Unfortunately, we ran out of time and weren't able to discuss that slide during the presentation. The discussion would have centered around the acrobatics needed to run developer container in another container. Specifically, the developer container is distributed as a raw disk image complete with GUID partition table and extra partitions that must either be skipped with an offset or be truncated. This image must then be mounted and chrooted.

With regards to your main question: yes, Modulus can absolutely be used to compile and install other kernel modules; in fact, it was deliberately designed this way. NVIDIA just happened to be the first one I needed and implemented. Modulus follows a plugin approach so that implementing compilation for any kernel module X means simply creating a directory modulus/X and providing two scripts: modulus/X/compile and modulus/X/install. Are you working on a particular kernel module? I'd love to give you a hand and add it to the project.

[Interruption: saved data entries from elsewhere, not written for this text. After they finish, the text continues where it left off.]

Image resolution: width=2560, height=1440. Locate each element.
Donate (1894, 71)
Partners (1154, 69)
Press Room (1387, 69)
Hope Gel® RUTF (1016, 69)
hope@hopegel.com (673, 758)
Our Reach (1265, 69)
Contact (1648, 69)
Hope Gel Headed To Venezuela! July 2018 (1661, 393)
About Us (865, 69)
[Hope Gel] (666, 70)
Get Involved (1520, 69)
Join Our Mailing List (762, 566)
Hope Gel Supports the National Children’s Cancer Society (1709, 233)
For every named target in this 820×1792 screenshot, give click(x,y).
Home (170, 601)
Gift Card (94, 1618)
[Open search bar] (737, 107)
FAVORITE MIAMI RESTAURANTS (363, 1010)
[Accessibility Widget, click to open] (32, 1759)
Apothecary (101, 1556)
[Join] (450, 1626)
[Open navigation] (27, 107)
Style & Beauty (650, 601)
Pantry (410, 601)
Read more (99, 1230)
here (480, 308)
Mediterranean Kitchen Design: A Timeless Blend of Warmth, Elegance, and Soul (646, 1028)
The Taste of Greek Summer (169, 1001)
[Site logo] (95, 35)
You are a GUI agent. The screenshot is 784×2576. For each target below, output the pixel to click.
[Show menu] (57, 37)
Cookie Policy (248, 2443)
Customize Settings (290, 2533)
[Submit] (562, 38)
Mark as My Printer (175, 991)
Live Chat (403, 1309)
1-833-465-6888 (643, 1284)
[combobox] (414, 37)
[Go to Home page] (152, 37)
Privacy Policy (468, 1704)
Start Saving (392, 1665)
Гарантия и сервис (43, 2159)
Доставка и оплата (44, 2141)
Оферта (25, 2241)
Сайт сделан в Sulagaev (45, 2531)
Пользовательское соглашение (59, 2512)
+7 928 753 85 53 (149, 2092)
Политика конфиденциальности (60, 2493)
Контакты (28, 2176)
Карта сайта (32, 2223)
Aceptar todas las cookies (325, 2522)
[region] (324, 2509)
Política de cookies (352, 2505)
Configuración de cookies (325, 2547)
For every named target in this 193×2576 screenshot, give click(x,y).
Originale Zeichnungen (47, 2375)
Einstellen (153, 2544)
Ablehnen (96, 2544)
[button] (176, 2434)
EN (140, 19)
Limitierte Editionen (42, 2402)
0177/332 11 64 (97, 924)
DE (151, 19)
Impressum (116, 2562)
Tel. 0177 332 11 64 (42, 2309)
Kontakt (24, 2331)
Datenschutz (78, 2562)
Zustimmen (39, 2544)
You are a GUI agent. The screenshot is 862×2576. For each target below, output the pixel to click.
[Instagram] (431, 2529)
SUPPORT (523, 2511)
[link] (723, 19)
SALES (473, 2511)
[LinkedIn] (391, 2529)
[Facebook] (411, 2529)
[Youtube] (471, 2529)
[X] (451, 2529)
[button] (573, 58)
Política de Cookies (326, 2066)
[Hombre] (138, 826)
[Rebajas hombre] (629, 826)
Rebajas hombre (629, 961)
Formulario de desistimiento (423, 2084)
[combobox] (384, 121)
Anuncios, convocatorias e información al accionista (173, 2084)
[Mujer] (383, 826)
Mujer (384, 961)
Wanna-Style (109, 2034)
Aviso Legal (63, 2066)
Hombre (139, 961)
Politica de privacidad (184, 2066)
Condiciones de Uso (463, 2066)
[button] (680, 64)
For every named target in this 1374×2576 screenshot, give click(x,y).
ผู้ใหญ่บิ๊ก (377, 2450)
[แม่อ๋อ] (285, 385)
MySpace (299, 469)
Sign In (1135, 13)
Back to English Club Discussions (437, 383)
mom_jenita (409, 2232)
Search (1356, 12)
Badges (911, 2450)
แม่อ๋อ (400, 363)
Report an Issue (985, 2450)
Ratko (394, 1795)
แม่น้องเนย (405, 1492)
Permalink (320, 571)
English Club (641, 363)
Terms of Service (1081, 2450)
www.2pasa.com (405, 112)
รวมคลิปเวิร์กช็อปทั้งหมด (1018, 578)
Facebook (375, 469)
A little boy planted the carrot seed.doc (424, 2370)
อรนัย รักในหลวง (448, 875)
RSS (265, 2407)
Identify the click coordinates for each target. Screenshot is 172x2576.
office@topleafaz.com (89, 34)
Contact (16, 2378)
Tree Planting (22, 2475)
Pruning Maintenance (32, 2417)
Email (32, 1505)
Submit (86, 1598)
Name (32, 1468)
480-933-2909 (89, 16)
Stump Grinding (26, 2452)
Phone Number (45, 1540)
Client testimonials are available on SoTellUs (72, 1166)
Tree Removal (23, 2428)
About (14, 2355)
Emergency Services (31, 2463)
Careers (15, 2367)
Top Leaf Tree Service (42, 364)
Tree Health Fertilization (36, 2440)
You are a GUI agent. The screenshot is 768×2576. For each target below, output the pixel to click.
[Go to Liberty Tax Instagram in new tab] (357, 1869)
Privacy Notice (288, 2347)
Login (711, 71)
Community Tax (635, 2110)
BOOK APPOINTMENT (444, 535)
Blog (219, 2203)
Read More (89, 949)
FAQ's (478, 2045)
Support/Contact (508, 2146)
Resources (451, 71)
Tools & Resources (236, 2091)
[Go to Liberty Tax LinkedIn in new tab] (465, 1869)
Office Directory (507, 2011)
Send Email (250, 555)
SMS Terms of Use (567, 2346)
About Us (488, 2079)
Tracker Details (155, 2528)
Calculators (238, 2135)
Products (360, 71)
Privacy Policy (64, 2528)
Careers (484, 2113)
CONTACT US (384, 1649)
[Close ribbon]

I too have run into issues with the developer container size particularly when trying to re-use the developer container. In order to circumvent this issue two things come to mind:

  1. we can easily bump the size of the image (as you suggested); this works up til a certain point: we can try to make the file large enough that it is unlikely anyone will run into issues compiling kernel modules but we may need to be sensitive about using too much disk space.
  2. we can mount the image, dump the contents of the image into a temporary directory, and then run the chroot there; this approach allows us to use as much space as we need without explicitly needing to allocate it.

What do you think?

For context, the truncate_bin function is used to remove the leading and trailing bits from the developer container so it can be mounted. Alternatively, we could pass the -o flag to the mount command and specify the offset.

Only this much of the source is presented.